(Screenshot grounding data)
--

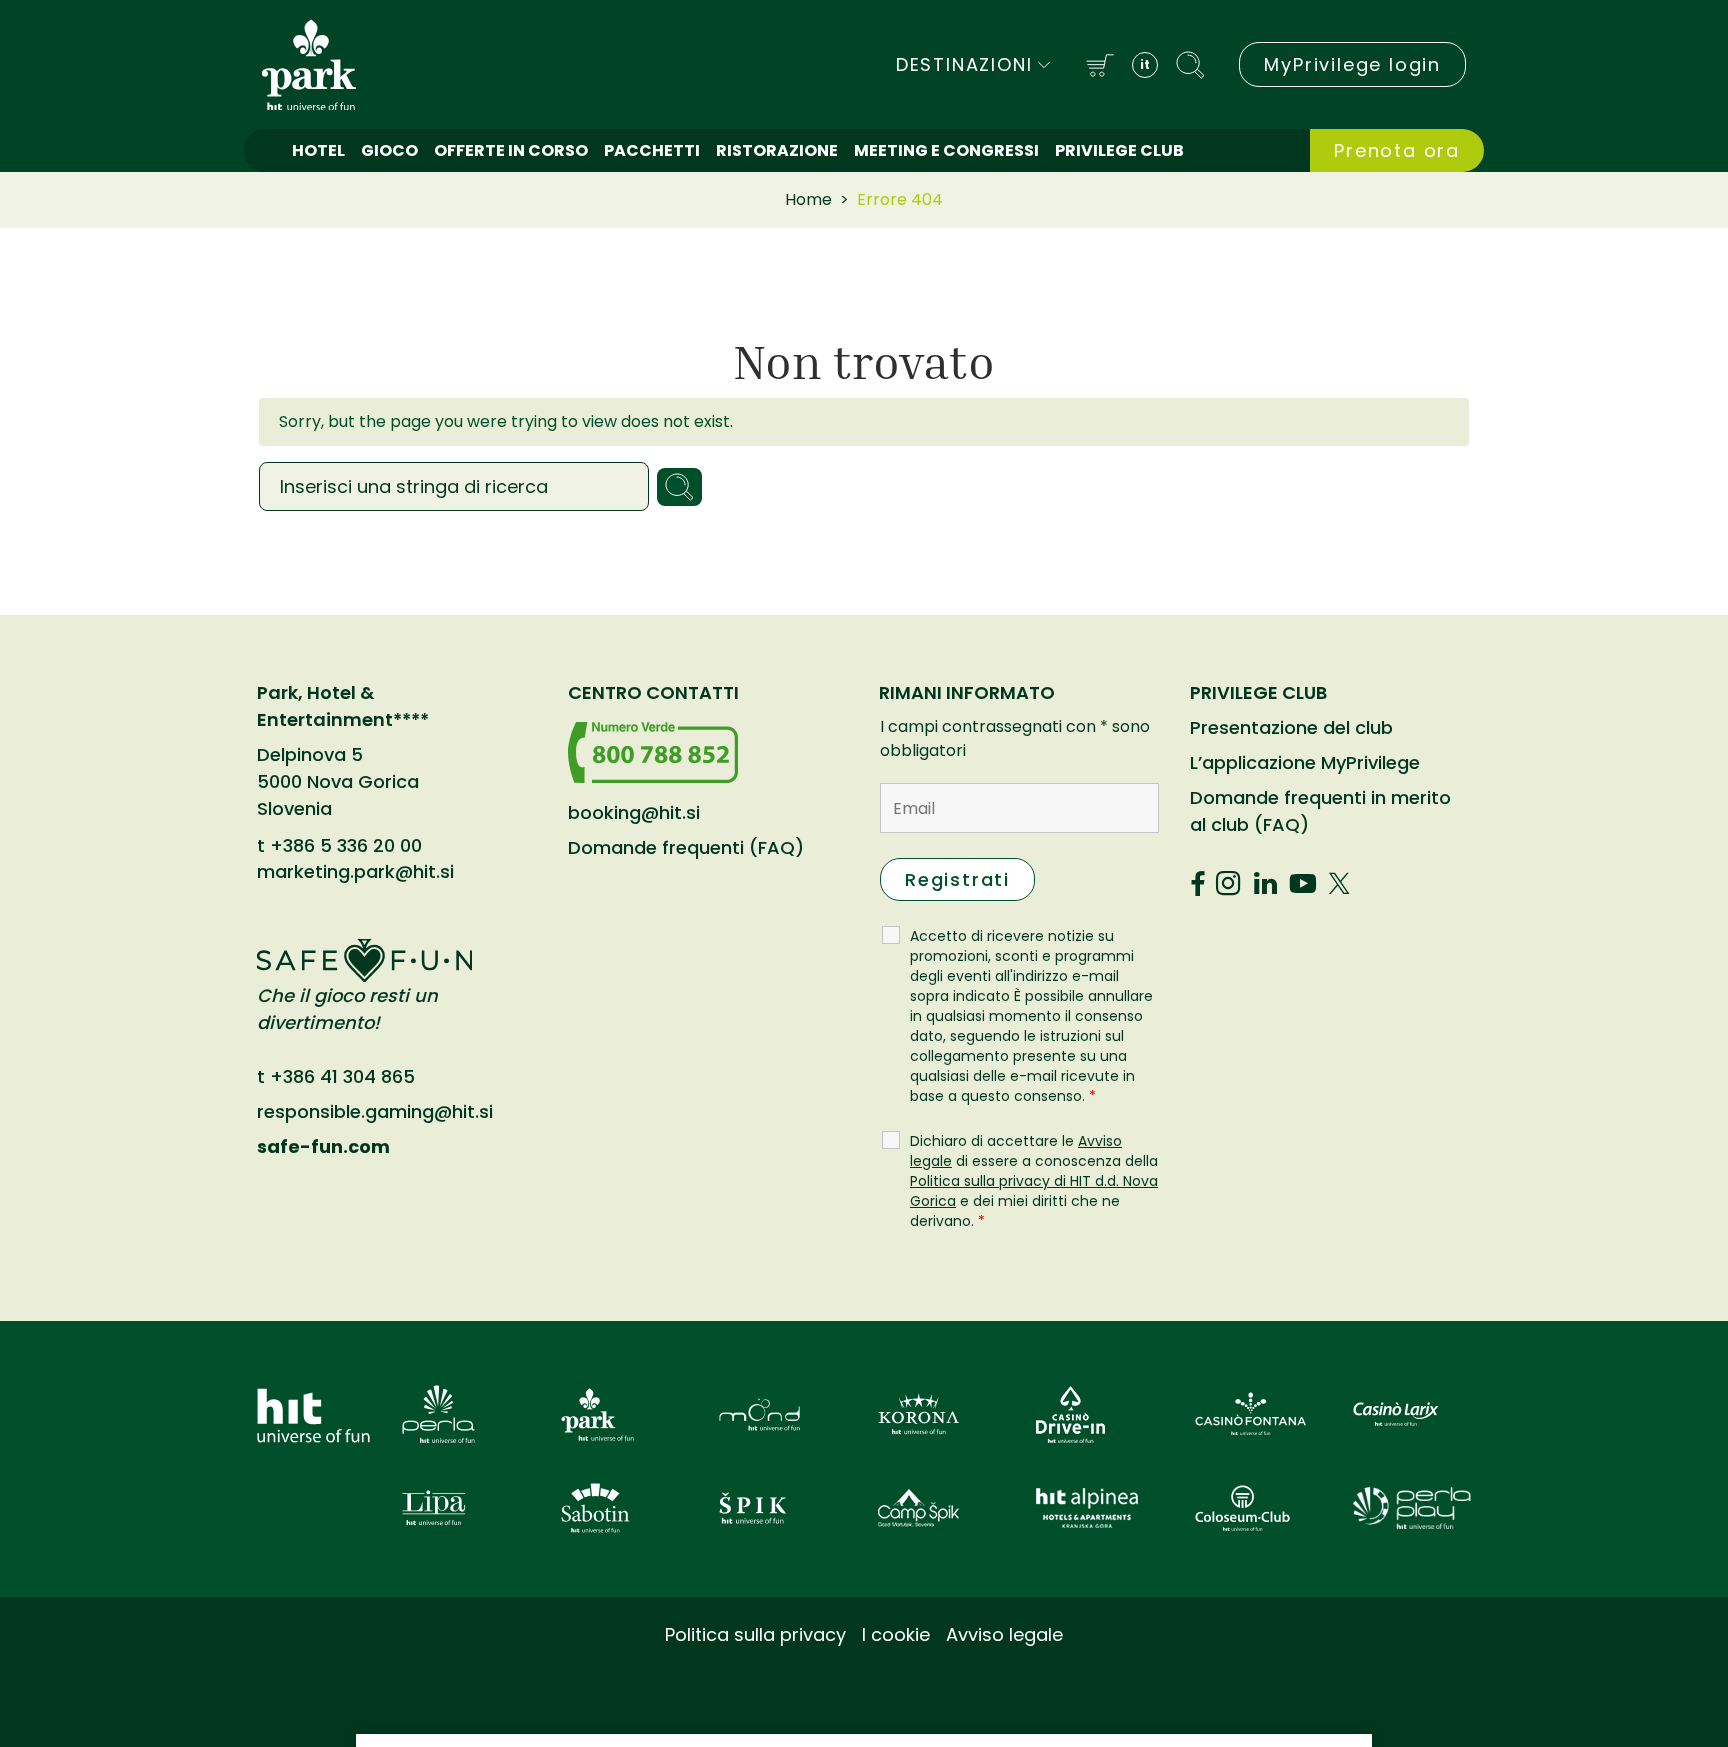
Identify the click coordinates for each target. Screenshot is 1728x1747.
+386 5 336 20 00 (346, 846)
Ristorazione (777, 150)
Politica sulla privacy (755, 1634)
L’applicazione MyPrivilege (1305, 762)
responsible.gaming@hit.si (375, 1111)
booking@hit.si (634, 812)
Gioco (389, 150)
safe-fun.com (323, 1146)
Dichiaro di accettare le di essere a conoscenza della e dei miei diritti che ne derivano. (1034, 1181)
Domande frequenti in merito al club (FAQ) (1320, 811)
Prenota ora (1397, 150)
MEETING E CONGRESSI (946, 150)
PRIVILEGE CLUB (1119, 150)
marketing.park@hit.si (355, 872)
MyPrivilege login (1352, 64)
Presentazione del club (1291, 727)
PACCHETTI (652, 150)
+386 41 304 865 (342, 1076)
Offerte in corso (511, 150)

--

## PROBLEM DESCRIPTION
Would you output the data exactly, without any of its images?

## EXERCISE SOLUTION
Identify the click coordinates for each target. Screenshot is 1728x1747.
+386 5 336 20 00 (346, 846)
Ristorazione (777, 150)
Politica sulla privacy (755, 1634)
L’applicazione MyPrivilege (1305, 762)
responsible.gaming@hit.si (375, 1111)
booking@hit.si (634, 812)
Gioco (389, 150)
safe-fun.com (323, 1146)
Dichiaro di accettare le di essere a conoscenza della e dei miei diritti che ne derivano. (1034, 1181)
Domande frequenti in merito al club (FAQ) (1320, 811)
Prenota ora (1397, 150)
MEETING E CONGRESSI (946, 150)
PRIVILEGE CLUB (1119, 150)
marketing.park@hit.si (355, 872)
MyPrivilege login (1352, 64)
Presentazione del club (1291, 727)
PACCHETTI (652, 150)
+386 41 304 865 (342, 1076)
Offerte in corso (511, 150)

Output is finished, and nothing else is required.